* [EXERCISE GOAL] Return only the lines from the one that contains "This screenshot has" through the last line of the records below, exactly as they stand. Pictures are not part of the copy.

== DATA FOR PROCESSING

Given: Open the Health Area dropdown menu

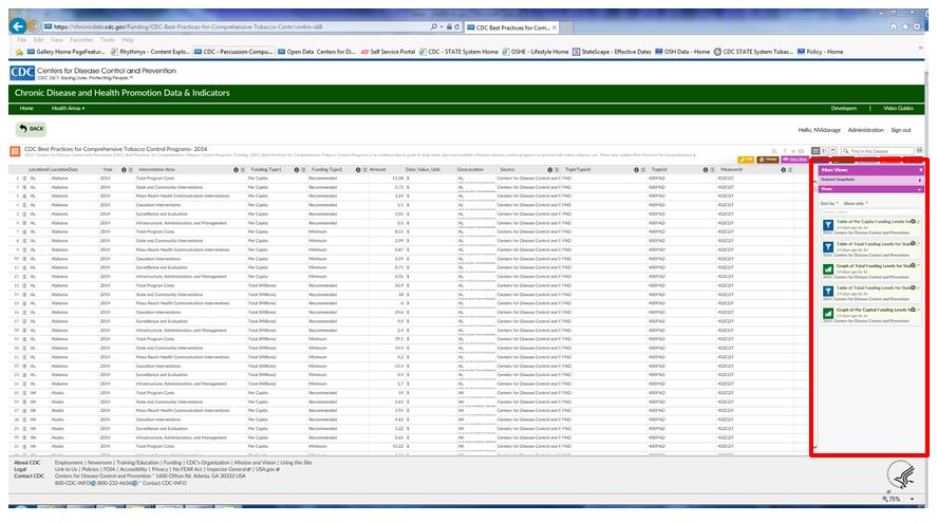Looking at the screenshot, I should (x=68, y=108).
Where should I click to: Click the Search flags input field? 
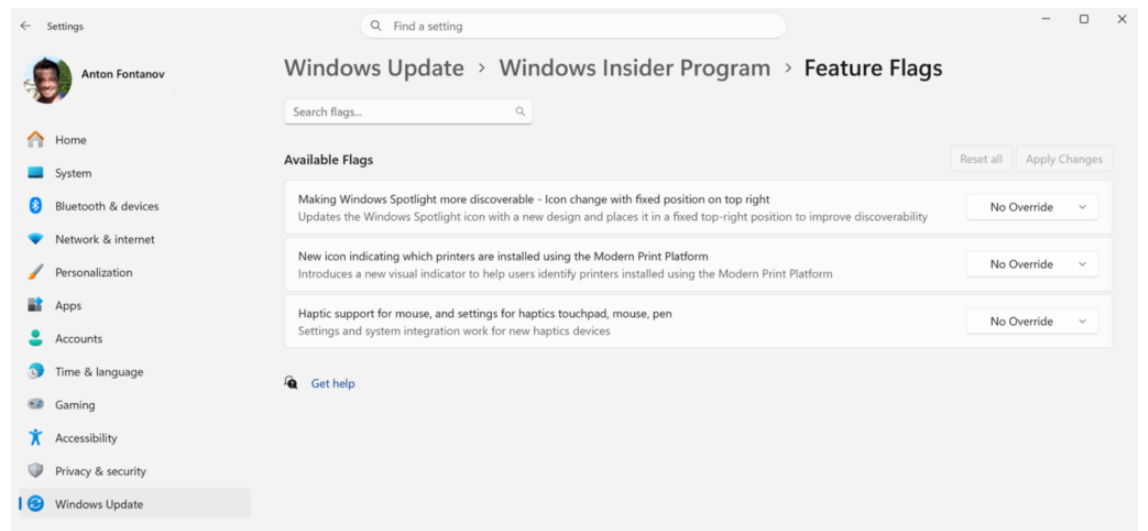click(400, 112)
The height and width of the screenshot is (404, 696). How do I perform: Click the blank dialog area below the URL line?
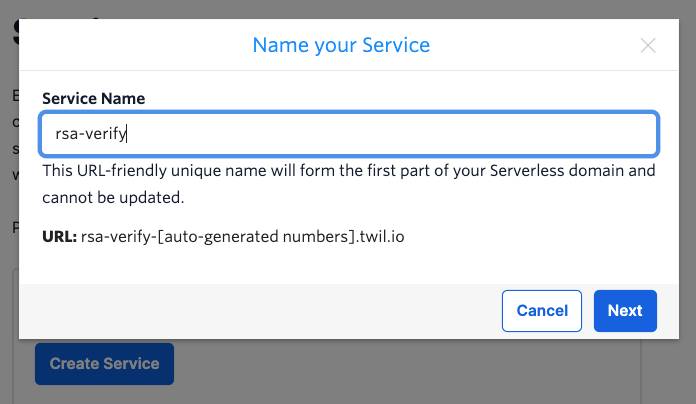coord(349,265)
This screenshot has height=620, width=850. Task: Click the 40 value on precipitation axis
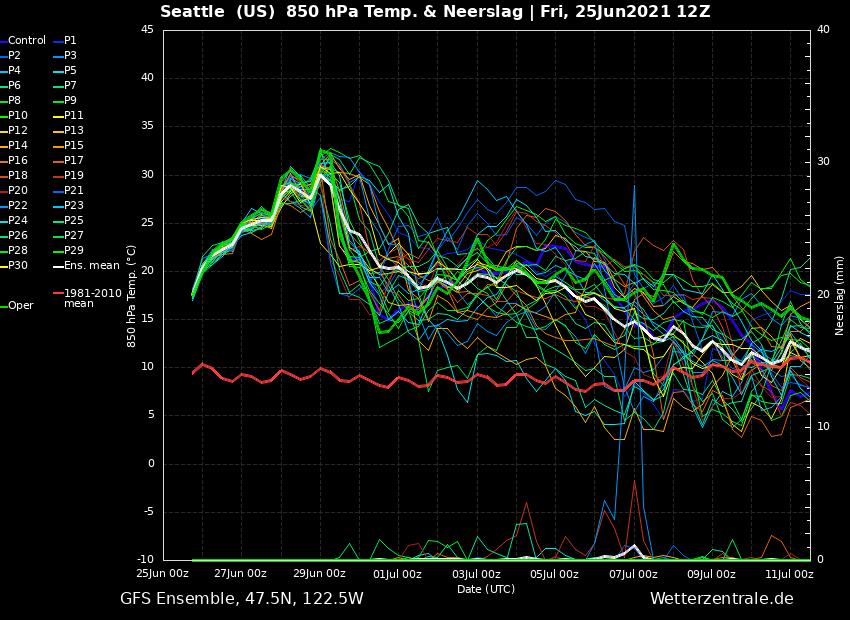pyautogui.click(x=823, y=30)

====

* [SOLUTION]
This screenshot has height=620, width=850. Task: Click the 40 value on precipitation axis
pyautogui.click(x=823, y=30)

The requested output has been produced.